--- PROMPT ---
Copy these rows word for word, starting at the line that contains "Given: Click the Drafts pencil icon" and ending with the last of the rows. Leave the pictures out of your copy.

--- MATERIAL TO PROCESS ---
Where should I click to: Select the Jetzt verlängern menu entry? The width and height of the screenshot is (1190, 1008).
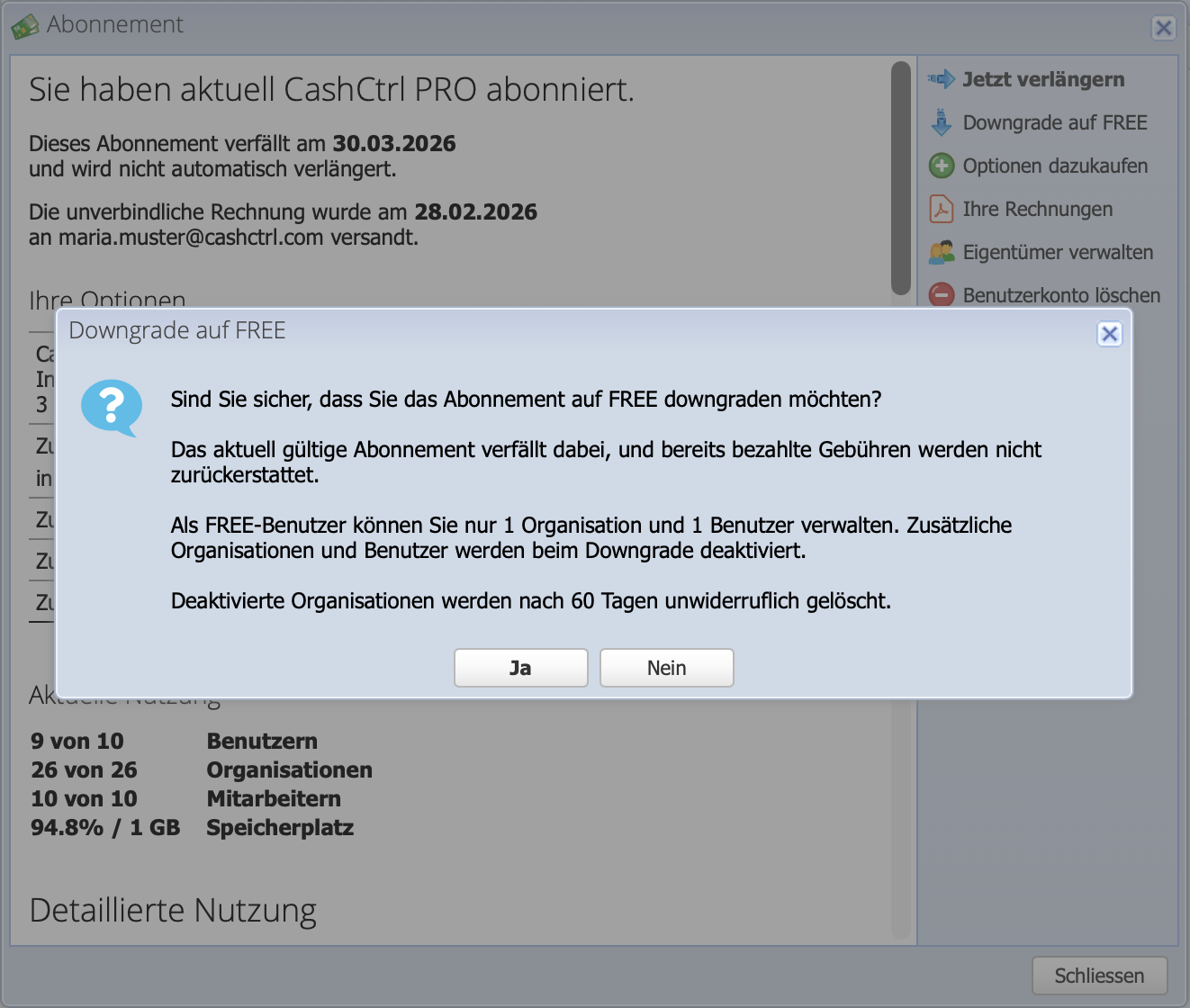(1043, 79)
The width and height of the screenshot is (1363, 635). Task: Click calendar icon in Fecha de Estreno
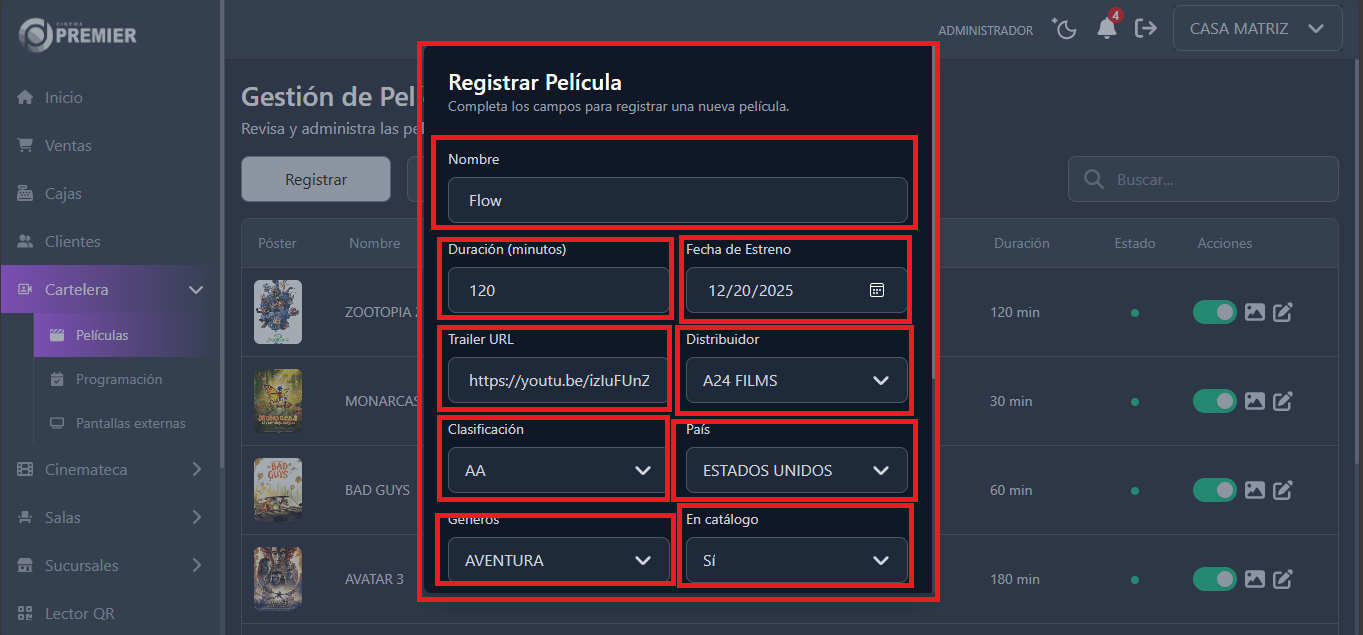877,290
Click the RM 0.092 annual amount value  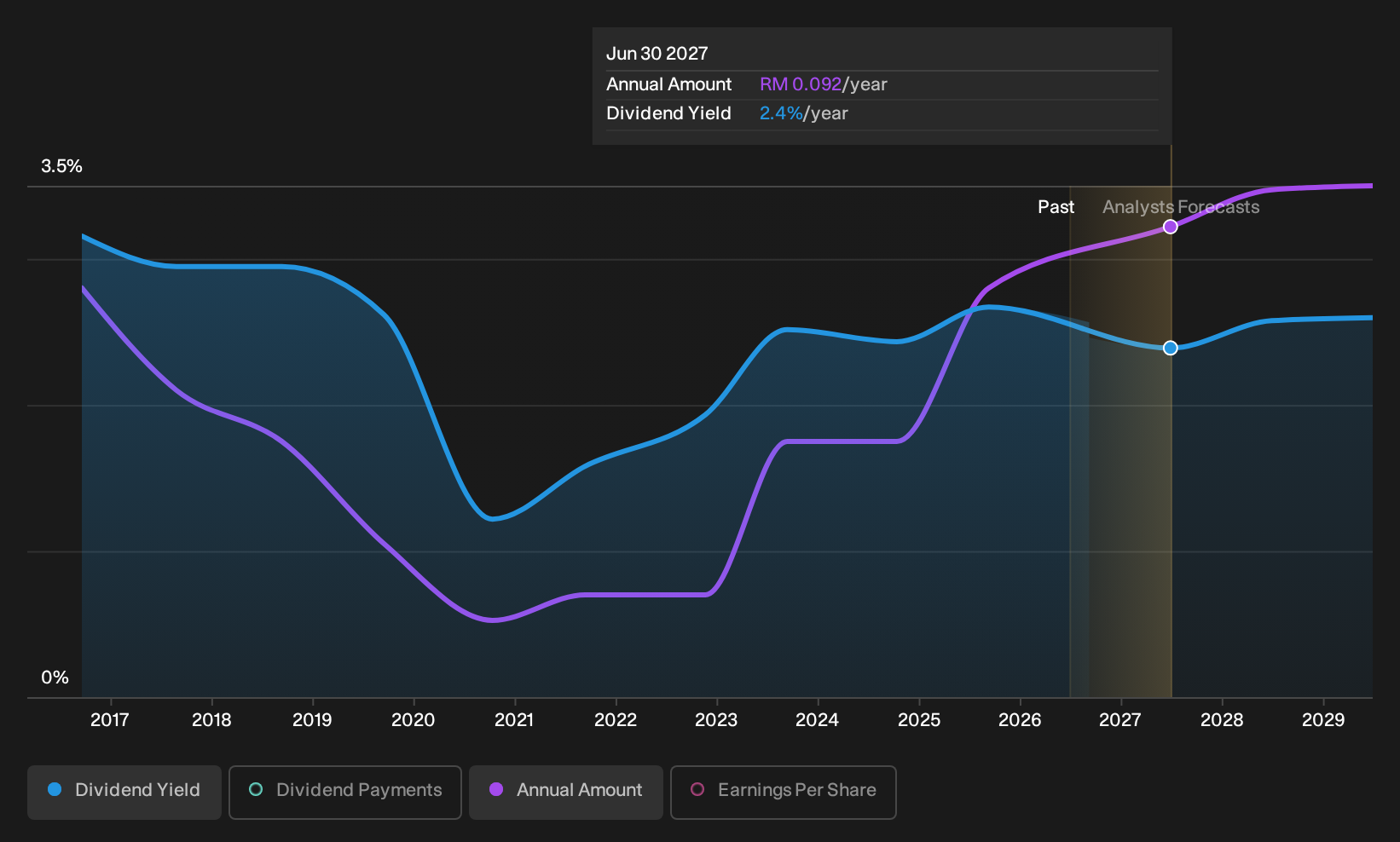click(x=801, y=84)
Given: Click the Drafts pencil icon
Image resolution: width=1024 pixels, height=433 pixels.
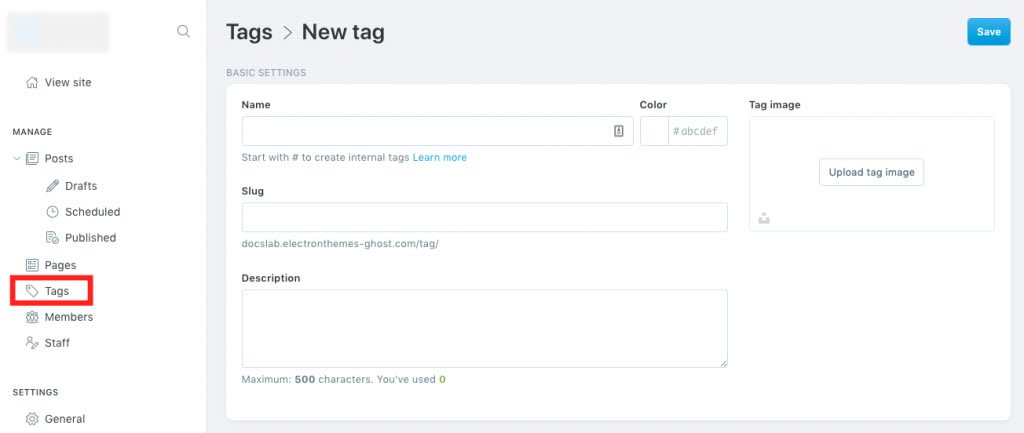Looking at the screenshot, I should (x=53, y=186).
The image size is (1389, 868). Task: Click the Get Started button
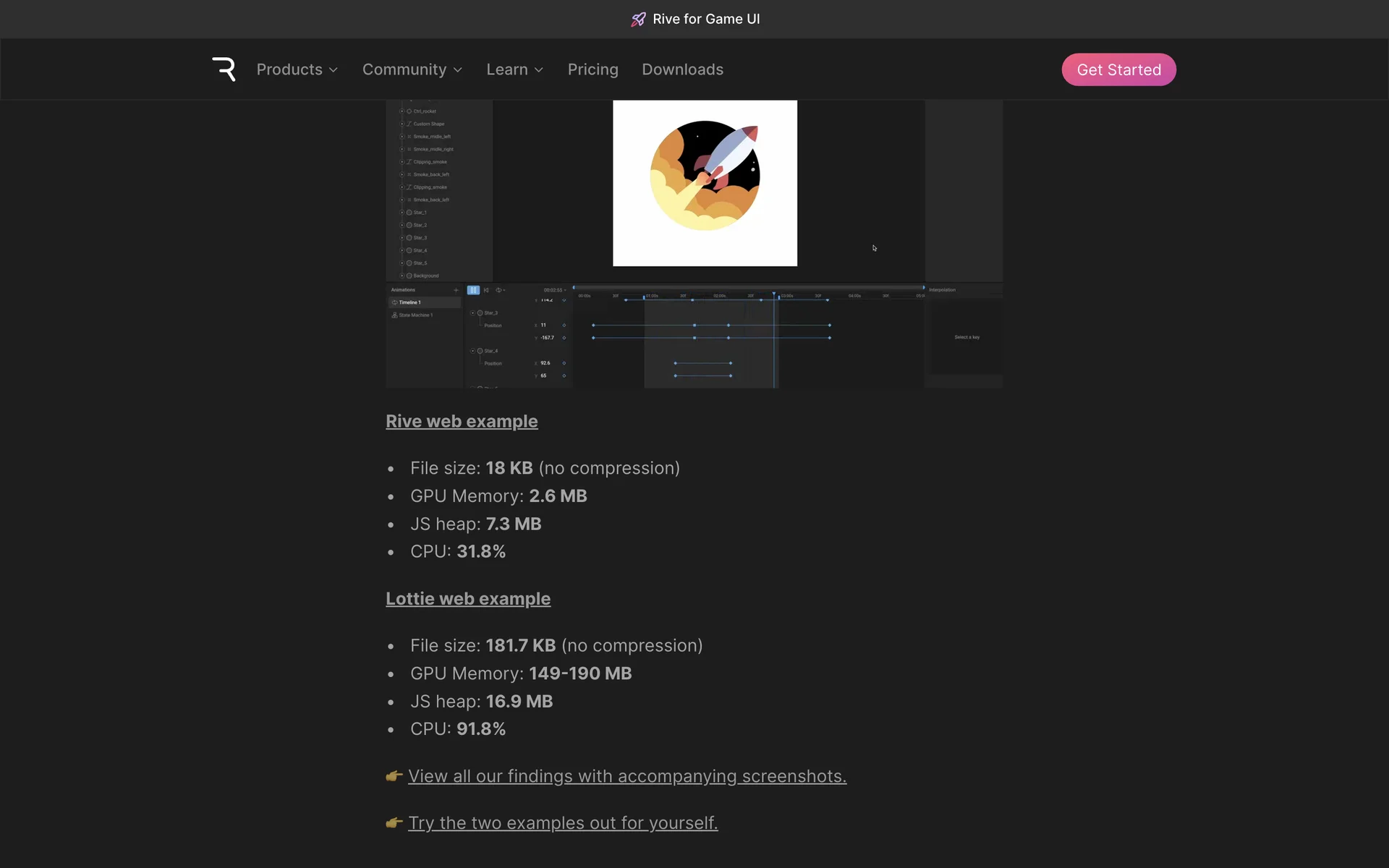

--- ANSWER TO THE PROBLEM ---
Given: Click the Drafts pencil icon
Image resolution: width=1024 pixels, height=433 pixels.
Looking at the screenshot, I should (x=53, y=186).
The image size is (1389, 868). Task: Click the Get Started button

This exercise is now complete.